Mapping the state budget impasse and its consequences

By Melissa Heil 
U of I News Bureau

On Twitter last week, someone called my website, the Illinois Atlas of Austerity, “beautiful and devastating.” Someone else said it was “depressing as heck.” I can’t think of higher praise. With maps and infographics, the website visually chronicles the impacts the state budget impasse has had on social services, higher education, youth programs and public health.

In February of this year, I heard that Lutheran Social Services of Illinois, the largest statewide social service provider in Illinois, had laid off 43 percent of its staff and closed or reduced services throughout the state as a result of the state budget impasse – a devastating loss for the 4,700 Illinois residents whose services were cut.
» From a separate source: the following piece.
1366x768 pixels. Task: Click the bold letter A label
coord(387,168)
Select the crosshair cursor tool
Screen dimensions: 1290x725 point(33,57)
I wondered how other state-funded organizations were faring. I found that advocacy organizations throughout Illinois, such as Voices for Illinois Children, had been tracking the consequences of the stalled budget. I realized that many Illinois residents would care deeply about these consequences, but would not have the time to seek out numerous reports.
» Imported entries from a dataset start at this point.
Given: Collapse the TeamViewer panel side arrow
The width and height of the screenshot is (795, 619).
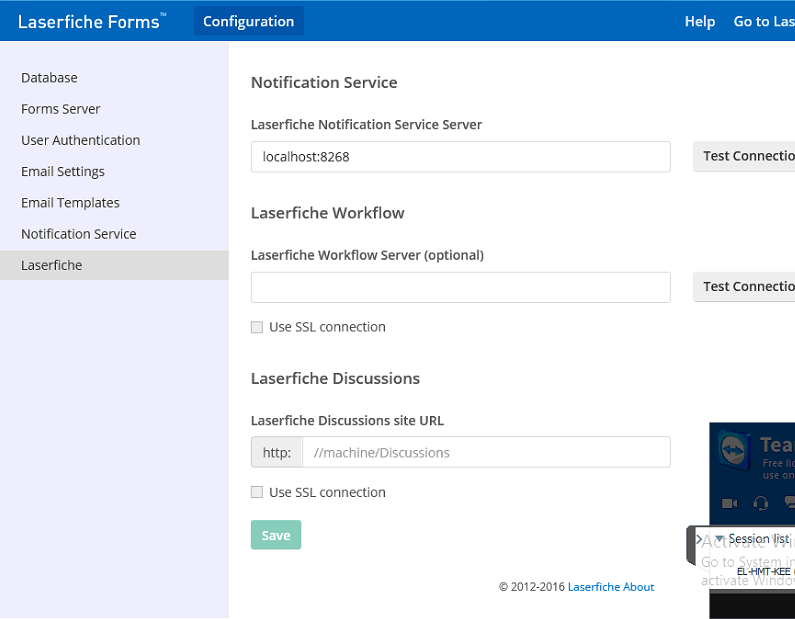Looking at the screenshot, I should (x=698, y=539).
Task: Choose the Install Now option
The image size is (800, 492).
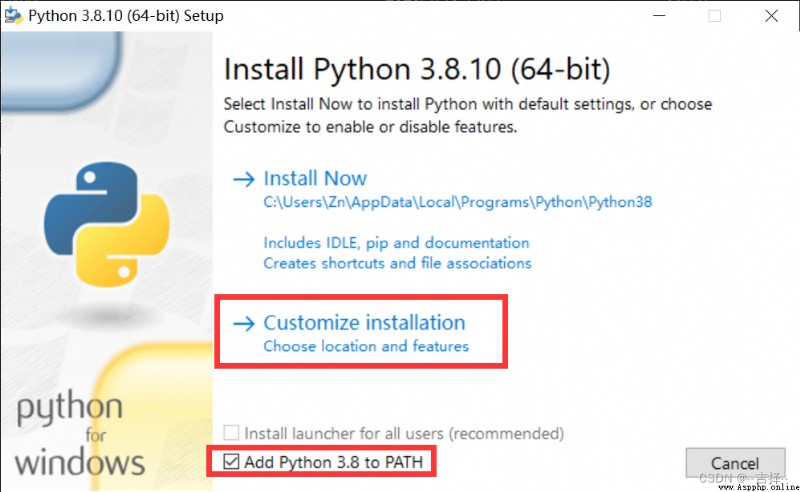Action: pos(315,179)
The human services sector generates $4.5 billion in economic activity in the state of Illinois, in addition to the services provided. | Graphic by Melissa Heil
The human services sector generates $4.5 billion in economic activity in the state of Illinois, in addition to the services provided. | Graphic by Melissa Heil

I decided to use maps to tell the story of the budget impasse and its consequences for Illinois residents. Well-designed maps can help people engage with and understand difficult topics. Not only can maps make spatial patterns in data visible at a glance, but we can see ourselves in maps. We can find home on a map and see how we relate to others.

On my site, maps paint a picture of the numerous impacts the budget stalemate has created throughout the state of Illinois. In the Chicago area, the number of people affected is staggering. In parts of downstate Illinois, the loss of funding for human services has an even larger impact on a per capita basis.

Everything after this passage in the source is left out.